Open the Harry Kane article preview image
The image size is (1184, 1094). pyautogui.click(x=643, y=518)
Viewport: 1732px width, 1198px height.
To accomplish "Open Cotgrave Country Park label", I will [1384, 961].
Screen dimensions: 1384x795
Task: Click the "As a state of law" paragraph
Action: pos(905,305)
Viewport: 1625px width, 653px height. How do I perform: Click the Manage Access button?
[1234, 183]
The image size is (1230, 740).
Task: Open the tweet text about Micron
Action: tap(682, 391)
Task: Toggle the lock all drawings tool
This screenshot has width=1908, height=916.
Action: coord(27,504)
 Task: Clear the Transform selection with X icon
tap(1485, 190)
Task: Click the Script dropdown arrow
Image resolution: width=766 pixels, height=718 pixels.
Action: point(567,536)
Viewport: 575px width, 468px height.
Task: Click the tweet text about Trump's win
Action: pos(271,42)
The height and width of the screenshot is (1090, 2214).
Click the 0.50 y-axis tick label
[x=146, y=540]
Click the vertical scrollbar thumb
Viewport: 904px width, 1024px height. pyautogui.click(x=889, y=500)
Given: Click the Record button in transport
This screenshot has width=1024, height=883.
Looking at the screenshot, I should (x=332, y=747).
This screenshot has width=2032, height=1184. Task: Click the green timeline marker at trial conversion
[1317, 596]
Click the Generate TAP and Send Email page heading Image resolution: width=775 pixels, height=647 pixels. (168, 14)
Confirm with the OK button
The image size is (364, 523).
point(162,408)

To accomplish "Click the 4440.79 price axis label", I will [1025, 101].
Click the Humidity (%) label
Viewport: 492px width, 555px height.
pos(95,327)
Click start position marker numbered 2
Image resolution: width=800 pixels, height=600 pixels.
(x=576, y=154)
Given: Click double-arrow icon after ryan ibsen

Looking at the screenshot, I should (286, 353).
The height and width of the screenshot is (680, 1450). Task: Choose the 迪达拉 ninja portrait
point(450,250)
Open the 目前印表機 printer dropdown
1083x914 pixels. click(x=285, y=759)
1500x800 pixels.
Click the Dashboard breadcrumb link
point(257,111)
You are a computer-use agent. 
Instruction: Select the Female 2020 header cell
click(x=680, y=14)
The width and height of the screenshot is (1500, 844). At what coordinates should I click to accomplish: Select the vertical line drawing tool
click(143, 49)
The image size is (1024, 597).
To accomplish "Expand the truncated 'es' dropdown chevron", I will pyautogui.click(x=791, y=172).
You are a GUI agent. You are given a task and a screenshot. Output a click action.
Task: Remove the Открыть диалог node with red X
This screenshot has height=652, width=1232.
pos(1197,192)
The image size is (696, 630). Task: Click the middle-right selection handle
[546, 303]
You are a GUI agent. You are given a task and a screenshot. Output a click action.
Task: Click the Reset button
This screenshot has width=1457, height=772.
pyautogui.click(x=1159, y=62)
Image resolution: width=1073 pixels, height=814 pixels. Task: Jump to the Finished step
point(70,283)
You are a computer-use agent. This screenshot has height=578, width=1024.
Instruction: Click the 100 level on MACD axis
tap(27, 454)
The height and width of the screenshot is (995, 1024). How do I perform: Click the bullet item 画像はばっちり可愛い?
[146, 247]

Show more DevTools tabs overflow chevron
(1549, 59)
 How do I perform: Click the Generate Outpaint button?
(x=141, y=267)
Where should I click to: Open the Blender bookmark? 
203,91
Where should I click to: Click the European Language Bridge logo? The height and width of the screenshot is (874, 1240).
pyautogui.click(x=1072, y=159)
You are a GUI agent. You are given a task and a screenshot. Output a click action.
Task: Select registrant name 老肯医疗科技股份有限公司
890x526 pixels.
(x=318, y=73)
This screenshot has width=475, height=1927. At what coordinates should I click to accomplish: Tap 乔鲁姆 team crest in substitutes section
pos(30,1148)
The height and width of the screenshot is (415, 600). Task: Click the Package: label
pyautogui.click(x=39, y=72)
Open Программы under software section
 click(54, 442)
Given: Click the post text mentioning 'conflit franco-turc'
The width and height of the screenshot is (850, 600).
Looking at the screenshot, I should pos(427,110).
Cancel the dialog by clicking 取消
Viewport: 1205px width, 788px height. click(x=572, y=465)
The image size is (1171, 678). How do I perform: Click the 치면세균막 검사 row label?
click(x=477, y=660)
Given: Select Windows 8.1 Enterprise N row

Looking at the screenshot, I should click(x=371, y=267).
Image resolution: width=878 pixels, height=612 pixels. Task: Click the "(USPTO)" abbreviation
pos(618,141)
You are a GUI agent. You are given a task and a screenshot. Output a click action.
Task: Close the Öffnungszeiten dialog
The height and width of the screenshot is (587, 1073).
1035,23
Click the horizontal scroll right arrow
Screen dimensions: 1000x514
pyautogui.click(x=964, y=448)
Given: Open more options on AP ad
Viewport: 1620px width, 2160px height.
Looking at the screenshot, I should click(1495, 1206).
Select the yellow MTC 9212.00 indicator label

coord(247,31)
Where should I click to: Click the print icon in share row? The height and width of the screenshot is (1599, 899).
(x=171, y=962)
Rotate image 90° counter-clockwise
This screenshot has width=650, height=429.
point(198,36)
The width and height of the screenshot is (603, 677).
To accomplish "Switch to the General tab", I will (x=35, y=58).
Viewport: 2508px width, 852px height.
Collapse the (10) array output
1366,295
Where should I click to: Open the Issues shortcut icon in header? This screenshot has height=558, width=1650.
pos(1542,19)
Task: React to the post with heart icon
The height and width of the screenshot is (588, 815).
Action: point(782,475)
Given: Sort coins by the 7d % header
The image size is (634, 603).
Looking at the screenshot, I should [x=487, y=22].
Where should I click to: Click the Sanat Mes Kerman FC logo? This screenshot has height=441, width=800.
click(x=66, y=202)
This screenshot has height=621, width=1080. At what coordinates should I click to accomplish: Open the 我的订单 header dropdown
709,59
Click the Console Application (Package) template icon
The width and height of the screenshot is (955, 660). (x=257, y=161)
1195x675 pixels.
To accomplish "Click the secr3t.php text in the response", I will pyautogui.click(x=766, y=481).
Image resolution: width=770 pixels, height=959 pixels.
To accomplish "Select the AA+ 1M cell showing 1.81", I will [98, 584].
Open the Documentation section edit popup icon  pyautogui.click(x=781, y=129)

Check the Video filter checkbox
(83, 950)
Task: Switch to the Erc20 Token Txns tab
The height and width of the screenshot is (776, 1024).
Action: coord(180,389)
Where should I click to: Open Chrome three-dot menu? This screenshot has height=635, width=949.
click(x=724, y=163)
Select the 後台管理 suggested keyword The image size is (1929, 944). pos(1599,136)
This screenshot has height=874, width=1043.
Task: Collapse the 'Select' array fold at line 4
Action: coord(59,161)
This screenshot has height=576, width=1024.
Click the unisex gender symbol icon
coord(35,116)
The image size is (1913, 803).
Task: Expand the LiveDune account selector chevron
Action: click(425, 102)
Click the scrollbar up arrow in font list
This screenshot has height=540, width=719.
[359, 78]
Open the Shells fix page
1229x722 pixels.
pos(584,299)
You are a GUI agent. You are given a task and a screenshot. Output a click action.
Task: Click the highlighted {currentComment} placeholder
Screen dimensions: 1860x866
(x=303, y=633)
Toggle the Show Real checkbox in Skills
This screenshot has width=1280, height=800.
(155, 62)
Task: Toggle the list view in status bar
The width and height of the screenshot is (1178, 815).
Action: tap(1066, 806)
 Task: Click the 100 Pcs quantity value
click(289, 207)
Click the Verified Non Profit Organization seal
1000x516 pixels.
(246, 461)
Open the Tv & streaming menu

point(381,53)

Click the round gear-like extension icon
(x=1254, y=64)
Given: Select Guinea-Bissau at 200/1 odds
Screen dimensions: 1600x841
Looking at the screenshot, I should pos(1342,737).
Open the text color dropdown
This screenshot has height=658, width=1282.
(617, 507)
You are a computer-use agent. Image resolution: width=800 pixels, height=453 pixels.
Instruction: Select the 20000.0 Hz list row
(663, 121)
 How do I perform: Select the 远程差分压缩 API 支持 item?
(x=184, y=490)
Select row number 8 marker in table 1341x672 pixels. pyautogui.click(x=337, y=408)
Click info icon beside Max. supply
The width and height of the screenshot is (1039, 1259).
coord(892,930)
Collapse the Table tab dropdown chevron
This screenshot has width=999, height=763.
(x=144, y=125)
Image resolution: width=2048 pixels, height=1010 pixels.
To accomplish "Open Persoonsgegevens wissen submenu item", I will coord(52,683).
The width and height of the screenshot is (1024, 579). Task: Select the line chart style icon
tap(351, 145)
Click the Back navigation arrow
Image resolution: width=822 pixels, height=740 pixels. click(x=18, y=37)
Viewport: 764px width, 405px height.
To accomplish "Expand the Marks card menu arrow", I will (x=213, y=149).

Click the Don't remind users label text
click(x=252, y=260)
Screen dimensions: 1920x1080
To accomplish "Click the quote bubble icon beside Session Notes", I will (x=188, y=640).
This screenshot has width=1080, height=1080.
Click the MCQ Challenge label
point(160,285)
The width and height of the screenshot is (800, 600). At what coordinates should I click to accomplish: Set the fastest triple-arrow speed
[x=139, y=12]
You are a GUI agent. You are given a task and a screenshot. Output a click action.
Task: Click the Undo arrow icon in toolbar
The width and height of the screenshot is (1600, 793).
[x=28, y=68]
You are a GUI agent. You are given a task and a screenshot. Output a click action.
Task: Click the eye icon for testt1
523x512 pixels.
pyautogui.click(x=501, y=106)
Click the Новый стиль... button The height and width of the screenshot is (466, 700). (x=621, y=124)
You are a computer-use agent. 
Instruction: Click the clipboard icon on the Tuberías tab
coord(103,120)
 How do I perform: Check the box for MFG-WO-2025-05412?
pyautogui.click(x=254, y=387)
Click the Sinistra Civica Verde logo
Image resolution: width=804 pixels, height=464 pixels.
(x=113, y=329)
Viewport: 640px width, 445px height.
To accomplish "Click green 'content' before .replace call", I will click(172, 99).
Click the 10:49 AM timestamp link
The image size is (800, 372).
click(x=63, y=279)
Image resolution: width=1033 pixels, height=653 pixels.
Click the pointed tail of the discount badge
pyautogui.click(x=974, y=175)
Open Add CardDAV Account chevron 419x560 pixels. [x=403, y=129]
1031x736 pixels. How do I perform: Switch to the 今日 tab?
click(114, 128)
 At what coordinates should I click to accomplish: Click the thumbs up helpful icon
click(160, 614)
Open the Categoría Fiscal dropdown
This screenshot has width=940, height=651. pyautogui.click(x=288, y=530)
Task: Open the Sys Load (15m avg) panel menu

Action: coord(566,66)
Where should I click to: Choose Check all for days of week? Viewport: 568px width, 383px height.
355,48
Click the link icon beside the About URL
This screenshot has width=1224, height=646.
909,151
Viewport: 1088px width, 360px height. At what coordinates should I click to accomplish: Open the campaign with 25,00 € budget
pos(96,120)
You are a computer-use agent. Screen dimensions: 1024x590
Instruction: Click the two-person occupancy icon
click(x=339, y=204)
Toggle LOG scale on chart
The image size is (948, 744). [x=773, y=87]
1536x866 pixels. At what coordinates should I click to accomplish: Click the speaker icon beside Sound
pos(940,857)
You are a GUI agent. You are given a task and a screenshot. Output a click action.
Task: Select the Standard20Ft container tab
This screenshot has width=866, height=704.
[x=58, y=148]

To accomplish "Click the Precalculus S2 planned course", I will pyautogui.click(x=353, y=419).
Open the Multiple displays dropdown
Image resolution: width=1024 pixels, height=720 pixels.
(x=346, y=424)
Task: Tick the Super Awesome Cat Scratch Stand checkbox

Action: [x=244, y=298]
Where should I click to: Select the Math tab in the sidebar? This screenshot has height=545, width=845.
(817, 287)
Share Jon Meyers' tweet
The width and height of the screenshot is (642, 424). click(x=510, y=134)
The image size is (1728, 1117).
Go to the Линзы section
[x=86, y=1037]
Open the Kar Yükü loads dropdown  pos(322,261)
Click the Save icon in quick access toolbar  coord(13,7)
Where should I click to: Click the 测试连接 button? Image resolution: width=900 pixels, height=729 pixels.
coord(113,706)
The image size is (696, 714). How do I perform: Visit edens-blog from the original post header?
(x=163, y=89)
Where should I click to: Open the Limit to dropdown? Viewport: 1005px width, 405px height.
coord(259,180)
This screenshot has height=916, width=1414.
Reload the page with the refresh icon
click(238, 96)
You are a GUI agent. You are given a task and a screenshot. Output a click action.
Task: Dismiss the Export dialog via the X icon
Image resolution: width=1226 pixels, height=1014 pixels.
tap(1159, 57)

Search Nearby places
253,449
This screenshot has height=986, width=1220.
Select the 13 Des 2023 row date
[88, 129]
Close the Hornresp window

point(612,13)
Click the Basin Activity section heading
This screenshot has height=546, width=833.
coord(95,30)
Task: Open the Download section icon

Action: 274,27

☆ ☆ ☆ ☆ ☆

WHAT TO PRODUCE
Copy each line of the listing that includes "toolbar".

ANSWER BOX
Task: Click the Undo arrow icon in toolbar
Click the Save icon in quick access toolbar  coord(13,7)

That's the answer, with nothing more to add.